Feeling Powerless Makes Objects Seem Heavier
Feeling powerless may make tasks harder to complete, according to a new study.
New research reveals that people who feel powerless actually see the world differently, and find a task to be more physically challenging than those with a greater sense of personal and social influence.
The latest study involved 145 participants who were asked to rank how strongly they felt a series of statements applied to them. Afterwards, they were asked to lift and guess the weight of a number of boxes before taking a final test to gauge their mood.
The findings revealed that the lower a person's feelings of social power, the more they thought the boxes weight.
In another experiment with 41 participants to sit in either an expansive or constricting position.

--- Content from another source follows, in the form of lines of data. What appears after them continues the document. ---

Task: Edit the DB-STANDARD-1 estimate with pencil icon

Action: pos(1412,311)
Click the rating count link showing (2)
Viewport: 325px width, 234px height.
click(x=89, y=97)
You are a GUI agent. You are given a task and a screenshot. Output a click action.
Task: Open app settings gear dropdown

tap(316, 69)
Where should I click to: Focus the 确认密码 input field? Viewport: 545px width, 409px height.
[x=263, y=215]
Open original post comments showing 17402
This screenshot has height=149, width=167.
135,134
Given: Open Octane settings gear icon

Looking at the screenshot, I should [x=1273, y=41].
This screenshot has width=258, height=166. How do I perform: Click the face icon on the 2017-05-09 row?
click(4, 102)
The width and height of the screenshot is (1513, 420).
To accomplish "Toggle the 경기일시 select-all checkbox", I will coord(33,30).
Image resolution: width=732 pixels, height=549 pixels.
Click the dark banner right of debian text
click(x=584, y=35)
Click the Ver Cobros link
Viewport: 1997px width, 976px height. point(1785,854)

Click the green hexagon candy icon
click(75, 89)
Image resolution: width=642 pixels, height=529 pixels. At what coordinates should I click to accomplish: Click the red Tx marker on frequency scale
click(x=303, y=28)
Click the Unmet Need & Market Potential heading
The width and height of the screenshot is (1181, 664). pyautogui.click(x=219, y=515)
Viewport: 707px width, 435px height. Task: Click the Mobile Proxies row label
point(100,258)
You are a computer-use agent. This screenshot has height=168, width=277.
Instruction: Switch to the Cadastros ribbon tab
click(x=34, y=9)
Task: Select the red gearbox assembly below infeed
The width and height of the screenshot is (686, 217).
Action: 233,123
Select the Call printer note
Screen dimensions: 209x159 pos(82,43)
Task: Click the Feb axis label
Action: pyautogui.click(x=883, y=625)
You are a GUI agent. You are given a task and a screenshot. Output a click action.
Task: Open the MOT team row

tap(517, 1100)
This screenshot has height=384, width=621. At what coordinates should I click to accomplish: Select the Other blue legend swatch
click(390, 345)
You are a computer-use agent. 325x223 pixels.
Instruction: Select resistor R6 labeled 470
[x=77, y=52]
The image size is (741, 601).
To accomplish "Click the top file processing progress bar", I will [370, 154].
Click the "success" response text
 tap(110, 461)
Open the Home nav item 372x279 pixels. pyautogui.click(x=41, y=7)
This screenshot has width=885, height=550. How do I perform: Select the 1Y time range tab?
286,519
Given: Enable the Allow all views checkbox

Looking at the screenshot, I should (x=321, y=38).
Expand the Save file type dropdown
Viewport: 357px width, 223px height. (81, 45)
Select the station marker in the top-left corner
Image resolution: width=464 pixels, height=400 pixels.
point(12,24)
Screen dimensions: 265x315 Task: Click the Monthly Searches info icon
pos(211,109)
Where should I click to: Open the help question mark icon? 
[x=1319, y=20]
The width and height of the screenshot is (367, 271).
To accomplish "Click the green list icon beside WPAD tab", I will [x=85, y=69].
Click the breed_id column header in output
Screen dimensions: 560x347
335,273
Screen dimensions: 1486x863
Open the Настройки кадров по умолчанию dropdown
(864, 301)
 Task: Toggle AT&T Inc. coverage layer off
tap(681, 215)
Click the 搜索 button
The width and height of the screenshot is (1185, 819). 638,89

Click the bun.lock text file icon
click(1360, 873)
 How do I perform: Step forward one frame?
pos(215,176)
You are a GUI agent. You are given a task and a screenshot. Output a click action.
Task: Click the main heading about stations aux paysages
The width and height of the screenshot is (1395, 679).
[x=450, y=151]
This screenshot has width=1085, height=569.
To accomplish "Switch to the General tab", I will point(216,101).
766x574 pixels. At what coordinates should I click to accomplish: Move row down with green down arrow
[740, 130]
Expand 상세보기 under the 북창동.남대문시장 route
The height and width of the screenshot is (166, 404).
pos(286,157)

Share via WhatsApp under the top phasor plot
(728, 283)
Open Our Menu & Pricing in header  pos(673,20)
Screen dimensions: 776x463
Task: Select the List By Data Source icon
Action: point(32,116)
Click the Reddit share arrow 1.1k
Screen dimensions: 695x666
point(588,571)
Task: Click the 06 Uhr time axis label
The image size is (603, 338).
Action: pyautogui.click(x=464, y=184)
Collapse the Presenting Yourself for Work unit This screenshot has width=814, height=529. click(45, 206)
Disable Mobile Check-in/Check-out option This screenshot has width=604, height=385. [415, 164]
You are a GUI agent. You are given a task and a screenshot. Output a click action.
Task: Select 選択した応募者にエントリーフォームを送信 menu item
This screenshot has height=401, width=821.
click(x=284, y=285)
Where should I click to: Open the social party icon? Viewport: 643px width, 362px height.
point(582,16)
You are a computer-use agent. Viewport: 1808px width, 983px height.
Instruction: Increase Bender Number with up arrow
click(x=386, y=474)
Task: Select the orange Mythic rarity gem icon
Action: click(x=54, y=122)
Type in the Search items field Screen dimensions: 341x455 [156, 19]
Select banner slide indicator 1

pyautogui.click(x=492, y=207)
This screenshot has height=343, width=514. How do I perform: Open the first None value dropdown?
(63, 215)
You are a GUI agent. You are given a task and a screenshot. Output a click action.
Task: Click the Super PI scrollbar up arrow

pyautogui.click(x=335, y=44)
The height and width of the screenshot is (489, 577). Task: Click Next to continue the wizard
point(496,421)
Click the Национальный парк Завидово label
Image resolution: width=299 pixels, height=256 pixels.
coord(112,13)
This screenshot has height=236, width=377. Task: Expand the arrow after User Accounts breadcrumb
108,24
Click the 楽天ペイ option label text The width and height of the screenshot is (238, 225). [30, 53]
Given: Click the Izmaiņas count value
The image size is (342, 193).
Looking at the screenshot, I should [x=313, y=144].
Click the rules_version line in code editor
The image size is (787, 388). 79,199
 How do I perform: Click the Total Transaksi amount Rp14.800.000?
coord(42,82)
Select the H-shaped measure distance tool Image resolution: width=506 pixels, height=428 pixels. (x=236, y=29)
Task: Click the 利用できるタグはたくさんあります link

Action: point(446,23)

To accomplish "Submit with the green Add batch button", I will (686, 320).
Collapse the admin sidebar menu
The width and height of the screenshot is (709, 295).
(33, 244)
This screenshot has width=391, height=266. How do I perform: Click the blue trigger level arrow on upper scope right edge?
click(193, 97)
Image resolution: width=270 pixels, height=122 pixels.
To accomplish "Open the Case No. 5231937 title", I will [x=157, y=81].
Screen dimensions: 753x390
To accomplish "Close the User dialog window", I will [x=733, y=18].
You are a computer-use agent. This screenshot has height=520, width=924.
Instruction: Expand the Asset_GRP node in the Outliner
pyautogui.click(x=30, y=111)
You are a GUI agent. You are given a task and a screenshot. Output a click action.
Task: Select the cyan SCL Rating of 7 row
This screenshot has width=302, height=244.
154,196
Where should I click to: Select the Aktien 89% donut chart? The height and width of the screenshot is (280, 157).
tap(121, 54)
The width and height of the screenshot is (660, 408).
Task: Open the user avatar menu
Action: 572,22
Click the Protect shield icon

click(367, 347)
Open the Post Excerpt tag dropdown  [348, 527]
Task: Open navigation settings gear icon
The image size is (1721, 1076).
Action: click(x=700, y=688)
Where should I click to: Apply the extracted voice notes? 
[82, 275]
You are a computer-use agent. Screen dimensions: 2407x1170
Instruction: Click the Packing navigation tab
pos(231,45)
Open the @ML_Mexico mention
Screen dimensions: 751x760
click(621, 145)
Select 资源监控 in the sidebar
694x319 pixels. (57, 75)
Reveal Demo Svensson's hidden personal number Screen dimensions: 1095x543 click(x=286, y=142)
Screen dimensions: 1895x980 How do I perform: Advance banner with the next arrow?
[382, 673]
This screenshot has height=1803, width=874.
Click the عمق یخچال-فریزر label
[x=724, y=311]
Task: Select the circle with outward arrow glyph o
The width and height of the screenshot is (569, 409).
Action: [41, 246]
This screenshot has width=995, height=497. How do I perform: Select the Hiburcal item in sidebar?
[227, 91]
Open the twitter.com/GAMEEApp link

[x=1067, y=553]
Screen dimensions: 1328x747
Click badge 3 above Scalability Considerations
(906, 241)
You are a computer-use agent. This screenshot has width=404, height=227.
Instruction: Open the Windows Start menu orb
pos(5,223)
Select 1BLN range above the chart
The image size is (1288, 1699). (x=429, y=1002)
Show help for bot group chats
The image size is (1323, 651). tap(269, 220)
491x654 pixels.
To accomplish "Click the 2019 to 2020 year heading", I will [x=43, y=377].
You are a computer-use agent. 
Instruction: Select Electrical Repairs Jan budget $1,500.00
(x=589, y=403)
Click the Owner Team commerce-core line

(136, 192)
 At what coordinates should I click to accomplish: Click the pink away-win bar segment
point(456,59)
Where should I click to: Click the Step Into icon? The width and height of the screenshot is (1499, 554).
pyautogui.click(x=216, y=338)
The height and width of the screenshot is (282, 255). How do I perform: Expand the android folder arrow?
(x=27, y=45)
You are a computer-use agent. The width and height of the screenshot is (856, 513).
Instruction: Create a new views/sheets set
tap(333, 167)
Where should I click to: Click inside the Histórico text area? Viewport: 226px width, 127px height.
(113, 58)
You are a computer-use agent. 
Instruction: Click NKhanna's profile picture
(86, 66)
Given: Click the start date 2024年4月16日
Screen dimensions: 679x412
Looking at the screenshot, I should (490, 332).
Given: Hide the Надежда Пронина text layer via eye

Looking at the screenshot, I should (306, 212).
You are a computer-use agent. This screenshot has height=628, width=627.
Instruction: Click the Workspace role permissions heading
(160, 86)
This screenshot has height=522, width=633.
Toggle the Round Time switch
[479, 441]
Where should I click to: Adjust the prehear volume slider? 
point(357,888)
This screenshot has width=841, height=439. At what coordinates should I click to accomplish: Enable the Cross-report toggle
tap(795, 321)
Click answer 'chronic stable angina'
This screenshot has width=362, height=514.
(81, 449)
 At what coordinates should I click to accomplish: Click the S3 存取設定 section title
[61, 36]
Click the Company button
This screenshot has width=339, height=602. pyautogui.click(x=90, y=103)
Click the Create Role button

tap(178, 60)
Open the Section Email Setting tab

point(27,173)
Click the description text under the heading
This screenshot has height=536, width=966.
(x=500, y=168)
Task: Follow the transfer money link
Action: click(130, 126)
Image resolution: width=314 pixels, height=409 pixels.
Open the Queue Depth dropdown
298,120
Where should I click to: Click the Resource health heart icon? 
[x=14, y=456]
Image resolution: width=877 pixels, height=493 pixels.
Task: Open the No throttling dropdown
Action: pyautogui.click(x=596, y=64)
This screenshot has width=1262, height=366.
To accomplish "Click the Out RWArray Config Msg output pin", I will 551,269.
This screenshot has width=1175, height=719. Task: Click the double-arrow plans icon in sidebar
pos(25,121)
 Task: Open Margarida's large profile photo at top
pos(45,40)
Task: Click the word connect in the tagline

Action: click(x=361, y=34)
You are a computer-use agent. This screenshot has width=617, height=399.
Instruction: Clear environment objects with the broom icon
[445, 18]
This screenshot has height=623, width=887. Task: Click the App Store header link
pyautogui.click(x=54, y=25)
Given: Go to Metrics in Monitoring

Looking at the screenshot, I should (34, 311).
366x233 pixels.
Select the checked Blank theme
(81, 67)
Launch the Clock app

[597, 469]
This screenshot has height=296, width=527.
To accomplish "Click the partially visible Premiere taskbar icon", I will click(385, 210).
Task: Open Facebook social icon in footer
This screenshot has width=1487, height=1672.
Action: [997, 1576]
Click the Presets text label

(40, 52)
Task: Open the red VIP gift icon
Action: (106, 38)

They found that participants who sat in the more powerful pose gave more accurate estimates about weight compared to those who sat in more submissive positions. People who sat in submissive positions continued to imagine things to be heavier.
There were 68 participants in the third experiment who were asked to recall an experience in which they had felt either powerful or powerless, and then repeatedly estimate the weights of various boxes. The findings revealed that those who focused on the powerful incident became more accurate at guessing the weight, while those focusing on a powerless situation continually overestimated the heaviness of the boxes.
"Although many psychological studies have been conducted on power not much was known about how power influences actual perceptual experiences in everyday life," lead researcher Eun Hee Lee said in a news release.
"Power plays a role when it is present in a given moment, but also when it comes to people's personality. We find that personality, which determines how people interact with the social world, also shapes how people interact with the physical world," Lee added.
The findings are published in the Journal of Experimental Psychology.